Give people access to things that aid thinking
When you play, when you explore, when you’re exposed to diverse thinkers, your brain makes new connections.
This is about more than having a diverse workforce or access to learning and development budgets. It’s about ensuring your staff are exposed to art, science, nature, and different ways of doing things.
The importance of physical space
The most common workplace argument I’ve had to mediate is about air conditioning.
Yep. Some like to be warm, some like to be cold. I dare make no claim on which is correct. But the fact that this one workplace issue has cost me so many hours over the years tells you that you simply can’t ignore how much our environment impacts our ability to work.
Our knowledge workers probably do most of their work from home or from an office. Even assuming your staff live in glamorous retreats and your office is worthy of a Vogue shoot, are these environments always the best places to help people do their best work and think their best thoughts?
Companies often invest budget in team drinking and occasional off-sites. But they rarely think about giving staff access to different and inspiring places to get away and concentrate.

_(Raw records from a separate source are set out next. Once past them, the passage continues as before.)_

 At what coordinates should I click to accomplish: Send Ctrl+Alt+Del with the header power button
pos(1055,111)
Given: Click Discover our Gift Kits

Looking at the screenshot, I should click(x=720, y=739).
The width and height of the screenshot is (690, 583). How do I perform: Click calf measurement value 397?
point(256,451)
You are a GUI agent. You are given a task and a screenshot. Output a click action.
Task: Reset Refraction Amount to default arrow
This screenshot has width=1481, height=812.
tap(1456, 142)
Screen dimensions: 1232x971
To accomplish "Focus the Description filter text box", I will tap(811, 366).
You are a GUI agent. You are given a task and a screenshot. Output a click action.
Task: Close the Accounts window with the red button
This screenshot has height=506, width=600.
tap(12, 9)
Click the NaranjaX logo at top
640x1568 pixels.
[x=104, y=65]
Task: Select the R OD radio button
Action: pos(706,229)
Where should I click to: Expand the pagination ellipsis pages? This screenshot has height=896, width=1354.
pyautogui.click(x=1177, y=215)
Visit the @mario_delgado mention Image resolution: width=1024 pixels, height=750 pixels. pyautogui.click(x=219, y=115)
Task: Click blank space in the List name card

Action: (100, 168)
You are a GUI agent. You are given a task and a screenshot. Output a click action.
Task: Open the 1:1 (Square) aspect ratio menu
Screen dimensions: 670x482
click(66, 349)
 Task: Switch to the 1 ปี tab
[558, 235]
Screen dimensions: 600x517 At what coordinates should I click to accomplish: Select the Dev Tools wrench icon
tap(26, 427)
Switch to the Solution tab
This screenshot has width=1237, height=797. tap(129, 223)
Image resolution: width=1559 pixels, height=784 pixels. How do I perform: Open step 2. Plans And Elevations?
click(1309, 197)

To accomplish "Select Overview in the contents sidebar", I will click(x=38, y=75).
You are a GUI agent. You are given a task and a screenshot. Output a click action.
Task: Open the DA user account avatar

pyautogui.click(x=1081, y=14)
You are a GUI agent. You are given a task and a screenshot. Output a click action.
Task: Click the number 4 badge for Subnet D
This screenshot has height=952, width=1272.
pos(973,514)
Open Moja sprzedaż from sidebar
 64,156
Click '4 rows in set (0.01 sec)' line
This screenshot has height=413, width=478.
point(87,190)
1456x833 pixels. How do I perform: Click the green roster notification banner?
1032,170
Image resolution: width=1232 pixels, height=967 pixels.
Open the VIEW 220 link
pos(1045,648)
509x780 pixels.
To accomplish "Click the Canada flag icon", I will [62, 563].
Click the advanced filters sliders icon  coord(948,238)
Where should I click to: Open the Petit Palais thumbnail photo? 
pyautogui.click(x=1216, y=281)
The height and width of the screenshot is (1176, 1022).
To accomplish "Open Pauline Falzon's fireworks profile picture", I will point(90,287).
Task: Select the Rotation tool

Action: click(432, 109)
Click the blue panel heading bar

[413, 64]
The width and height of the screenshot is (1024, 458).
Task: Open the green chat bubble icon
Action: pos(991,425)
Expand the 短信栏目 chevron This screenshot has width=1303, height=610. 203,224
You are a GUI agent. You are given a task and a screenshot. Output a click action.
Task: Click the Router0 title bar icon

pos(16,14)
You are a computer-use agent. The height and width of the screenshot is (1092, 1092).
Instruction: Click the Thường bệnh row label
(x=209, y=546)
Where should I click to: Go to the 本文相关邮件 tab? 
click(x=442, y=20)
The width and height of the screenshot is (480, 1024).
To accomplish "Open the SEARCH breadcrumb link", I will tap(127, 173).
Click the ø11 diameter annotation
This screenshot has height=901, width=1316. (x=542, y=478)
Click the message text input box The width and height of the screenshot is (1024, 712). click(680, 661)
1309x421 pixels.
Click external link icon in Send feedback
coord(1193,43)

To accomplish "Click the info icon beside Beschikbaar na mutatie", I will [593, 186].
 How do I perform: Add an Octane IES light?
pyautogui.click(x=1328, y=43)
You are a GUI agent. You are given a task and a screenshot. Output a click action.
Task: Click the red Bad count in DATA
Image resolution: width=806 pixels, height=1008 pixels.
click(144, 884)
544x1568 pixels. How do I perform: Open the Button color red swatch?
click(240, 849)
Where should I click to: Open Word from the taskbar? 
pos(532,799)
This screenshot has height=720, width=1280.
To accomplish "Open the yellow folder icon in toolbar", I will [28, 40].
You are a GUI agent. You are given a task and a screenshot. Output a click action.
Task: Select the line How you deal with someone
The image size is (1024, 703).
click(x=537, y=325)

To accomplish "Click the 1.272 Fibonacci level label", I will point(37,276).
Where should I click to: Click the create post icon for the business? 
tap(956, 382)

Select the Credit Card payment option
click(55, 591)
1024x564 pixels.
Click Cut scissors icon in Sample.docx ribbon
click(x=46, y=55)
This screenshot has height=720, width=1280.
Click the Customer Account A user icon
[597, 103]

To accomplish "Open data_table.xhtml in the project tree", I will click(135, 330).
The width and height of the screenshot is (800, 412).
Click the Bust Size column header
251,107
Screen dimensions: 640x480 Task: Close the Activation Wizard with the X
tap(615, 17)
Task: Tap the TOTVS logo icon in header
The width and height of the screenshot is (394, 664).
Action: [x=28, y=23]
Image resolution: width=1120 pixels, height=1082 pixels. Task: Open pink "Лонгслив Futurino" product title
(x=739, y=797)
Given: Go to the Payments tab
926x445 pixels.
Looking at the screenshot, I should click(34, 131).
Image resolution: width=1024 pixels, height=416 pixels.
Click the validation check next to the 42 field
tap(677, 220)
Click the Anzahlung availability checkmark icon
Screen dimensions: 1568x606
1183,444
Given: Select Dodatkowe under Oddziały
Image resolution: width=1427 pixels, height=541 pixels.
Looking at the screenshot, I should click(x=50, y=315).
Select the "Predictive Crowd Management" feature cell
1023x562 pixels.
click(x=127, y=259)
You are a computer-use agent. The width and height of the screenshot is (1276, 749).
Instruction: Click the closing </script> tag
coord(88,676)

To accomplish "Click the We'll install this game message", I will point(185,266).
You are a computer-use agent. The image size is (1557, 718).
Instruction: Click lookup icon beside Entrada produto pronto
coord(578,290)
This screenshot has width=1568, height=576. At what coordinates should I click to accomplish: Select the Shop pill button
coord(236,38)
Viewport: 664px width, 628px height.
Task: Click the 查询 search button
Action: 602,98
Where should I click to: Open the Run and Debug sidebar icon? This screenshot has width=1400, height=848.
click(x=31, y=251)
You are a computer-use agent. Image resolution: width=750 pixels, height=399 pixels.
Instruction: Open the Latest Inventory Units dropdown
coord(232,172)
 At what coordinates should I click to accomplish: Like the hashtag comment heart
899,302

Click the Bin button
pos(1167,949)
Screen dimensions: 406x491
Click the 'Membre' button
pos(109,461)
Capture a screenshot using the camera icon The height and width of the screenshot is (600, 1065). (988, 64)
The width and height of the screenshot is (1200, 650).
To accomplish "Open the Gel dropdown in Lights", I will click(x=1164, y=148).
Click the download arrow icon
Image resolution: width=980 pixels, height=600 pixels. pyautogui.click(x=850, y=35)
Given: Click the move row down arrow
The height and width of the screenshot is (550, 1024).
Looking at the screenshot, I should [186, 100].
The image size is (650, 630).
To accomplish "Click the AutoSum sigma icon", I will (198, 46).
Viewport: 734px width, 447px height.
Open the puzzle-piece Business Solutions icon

Bill Gates led Microsoft to launch Internet Explorer because of one Think Week in a beautiful location. The “grand gesture” (as Cal Newport calls it) of getting away to get things done has resulted in some of the world’s greatest innovations and creative breakthroughs. Yet few companies have thought to offer anything more than the choice between the home office and the ‘office’.
The power of rituals
Everyone needs purpose in their life. We need a sense of community, a goal to strive for, the encouragement of the herd, moments that make us laugh and feel as though we’re on the inside of the greatest, private in-joke.
At FLOWN we start our week with a meditation and intention setting. My team starts the day answering a random question (today’s was “what decade would you want to visit?”). And the entire FLOWN team ends the week with ‘Jolly Trolley’, where we reflect on our intentions, and play an online team game, after which Emma always gets fired (because she always wins), and the team know to expect an almost dangerous degree of sibling rivalry between me and Alicia. These are FLOWN’s rituals. No matter our varying work structures, these anchor us to something deeper.
Change the way you view and do work
Cal Newport wrote: “The ability to perform deep work is becoming increasingly rare at exactly the same time it is becoming increasingly valuable in our economy. As a consequence, the few who cultivate this skill, and then make it the core of their working life, will thrive.”
Our lives are consumed with online and offline distractions, and we’re grappling with the pros and cons of this new ‘work from anywhere’ post-Covid world.
The smartest businesses will see this as an opportunity to design their culture around truly getting the best from their people. This means:
- Embracing asynchronous ways of working to help individuals optimise themselves.
- Creating time for everybody to do deep work (in part by removing the need to constantly talk about the work).
- Facilitating high-functioning brains by enabling play, creativity, and exploration.
- Embedding company-wide rituals that help deep work happen.
Companies invest extraordinary amounts of time and money on talent strategies, but what Cal Newport so succinctly tells us is: “If you don’t produce, you won’t thrive—no matter how skilled or talented you are.”
Your business won’t succeed by pushing forward with the same talent strategies as everybody else. It will succeed by embedding a culture of deep work, and empowering your staff to produce quality work, every day.